Select non-numeric rows

27 Oct 2018

So, I have a value column in my dataframe (from file A) that holds everything as a string. meaning:

__id__      __value__
101    '123'
102    '234'
103    '345'
104    'error'

now, i only want the numbers (in float). and for those values with strings (in this case, ‘error’), i need to check the row ids (i.e. 104) with file B. if the file B contains the same id with a float value, i use the value from file B. else, i drop the row from file A.

below is the code i use:


import sys
import pandas as pd

def select_non_numeric(current_df):
    current_df_num = current_df.copy()
    current_df_num['value_num'] = current_df_num['value'].apply(pd.to_numeric, errors='coerce')
    non_numeric_ids = list(current_df_num[current_df_num['value_num'].isnull()]['id'])
    return non_numeric_ids

def replace_non_numeric(current_df, previous_df):
    non_numeric_ids = select_non_numeric(current_df)
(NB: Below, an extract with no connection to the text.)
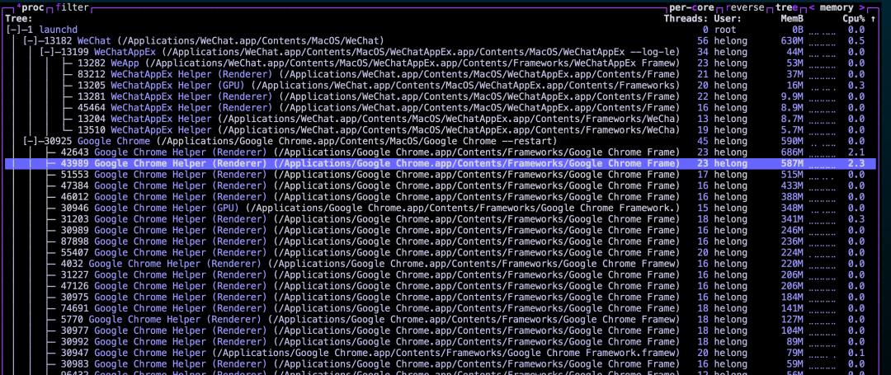The height and width of the screenshot is (375, 891).
Task: Click the Threads column header
Action: click(x=685, y=18)
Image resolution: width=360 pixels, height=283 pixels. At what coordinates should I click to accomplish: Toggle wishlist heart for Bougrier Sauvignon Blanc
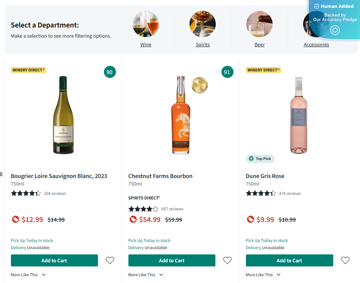[x=110, y=260]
    for error_id in non_numeric_ids:
        if error_id in list(previous_df['id']):
            current_df.loc[current_df['id'] == error_id, 'value'] = previous_df.loc[previous_df['id'] == error_id, 'value']
        else:
            current_df = current_df[current_df['id'] != error_id]
    
    return current_df

if __name__ == '__main__':
    # for debug
    # filepath = 'C:\\blahblah\\filename.csv'
    # sys.stdout = open("C:/check/stdout.txt", "w")
    # sys.stderr = open("C:/check/stderr.txt", "w")
    # end debug
    
    # read in variables
    filepath_current = sys.argv[1]
    filepath_previous = sys.argv[2]
    
    # run function
    previous_df = pd.read_csv(filepath_previous)
    current_df = pd.read_csv(filepath_current)
    current_df = replace_non_numeric(current_df, previous_df)